Page 1 of 1

Extracting text

Posted: Sat Jun 03, 2006 3:26 pm
by bramkip
Hi,

I'm using the PDF2Text procedure to extract text from a scanned pdf file, but no text is showed. Do I have to scan with particular settings?

Thanks.

Bram Kip

Posted: Sat Jun 03, 2006 4:52 pm
by Tracker - Clarion Support
Hi Bram!

Text extraction only works with text-based PDF files, such as th eones produed by the PDF-Tools Report templates.

Those built from images (scans) cannot be extracted as there is no text to extract as such.

You'd need to extract the page as an image, and then feed the image to Optical Character Recognition software. Tracker SP doesn't offer such a product.

Posted: Sun Jun 04, 2006 8:12 am
by bramkip
Hi Craig,

Ok, that's clear to me now. Are there plans to build Optical Character Recognition in the PDF-Tools? This would really a nice feature.
Or can you recommend a 3rd party that has a OCR tool that works with Clarion?

Thanks

Best regards,
Bram

Posted: Sun Jun 04, 2006 8:33 am
by John - Tracker Supp
Hi Bram,

We have 2 developer's who have been working on OCR pretty solidly now for around 2 years - but it is no small task and it will be at least 9 months or so before I expect this to show any releasable results - possibly longer.

It will not be a native part of PDF-Tools but an optional add-on - as you can imagine the investment is not small.

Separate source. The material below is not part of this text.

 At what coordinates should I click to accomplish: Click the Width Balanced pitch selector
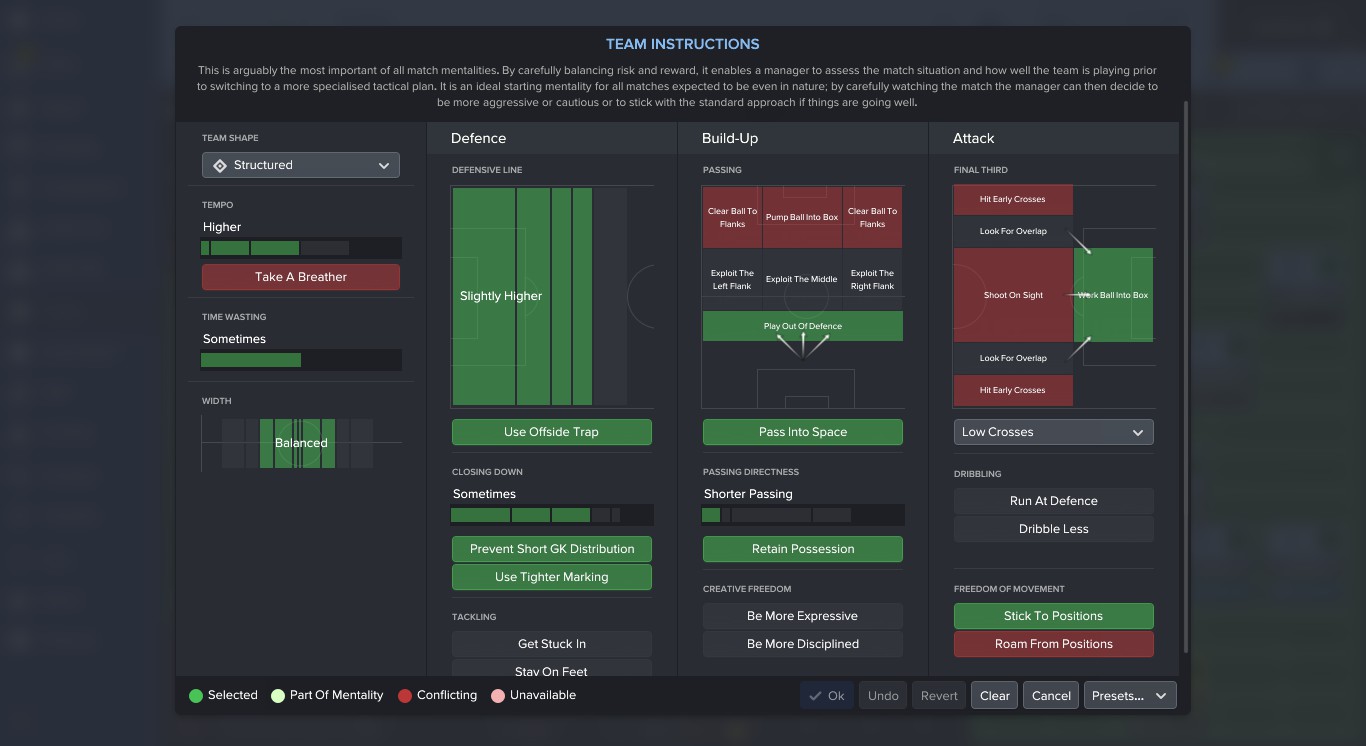[x=301, y=443]
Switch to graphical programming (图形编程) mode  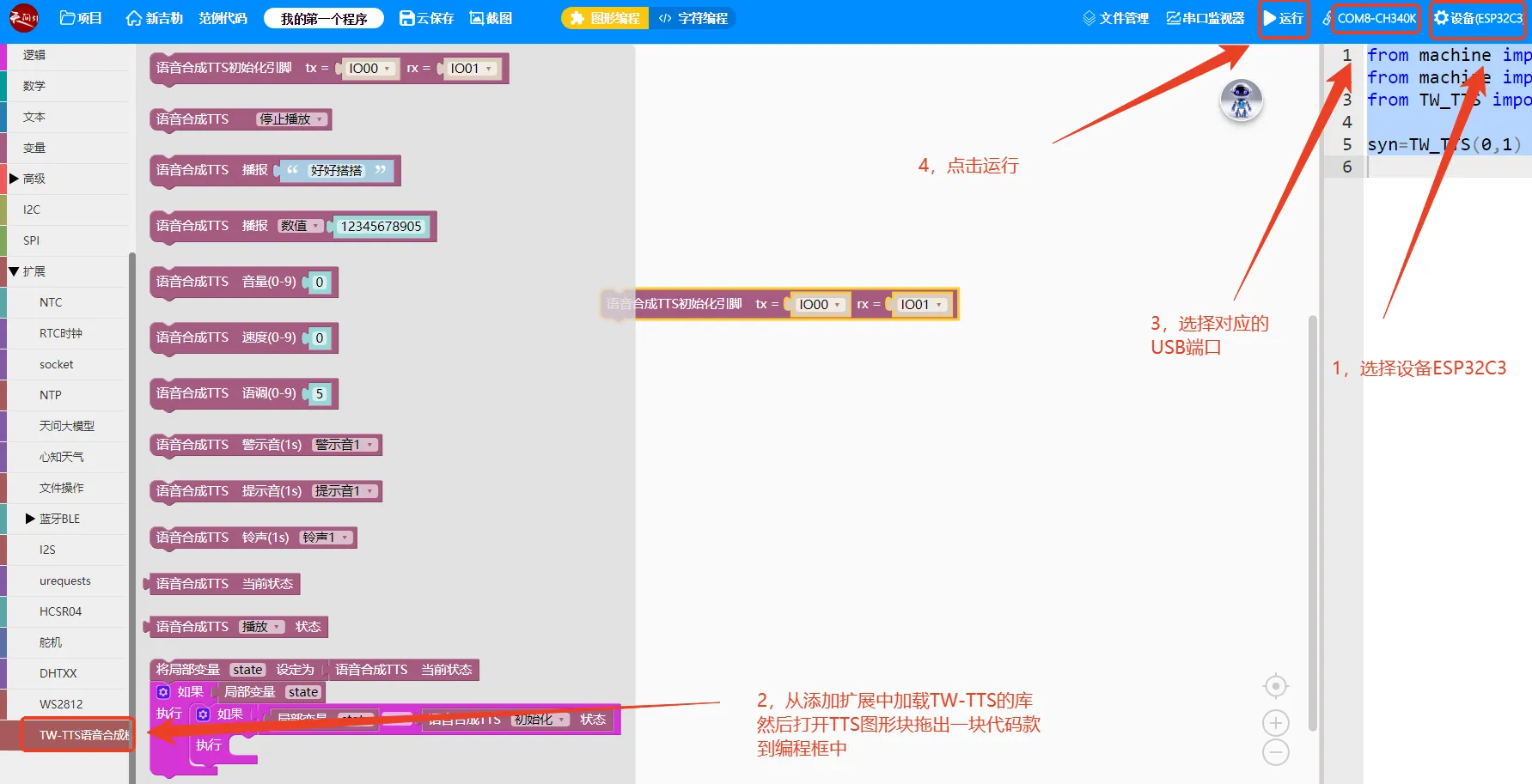click(605, 18)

In the meantime - there are some recent posts on the Clarion NG about an OCR SDK one Clarion dev has had some success using - I think in the 3rd party NG.

HTH

Posted: Sun Jun 04, 2006 2:32 pm
by John - Tracker Supp
Hi Bram,

John Dunn has written a Clarion Class that interfaces to this product :

http://www.simpleocr.com/

See the comp.lang.clarion NG on the SV news server for more info.

HTH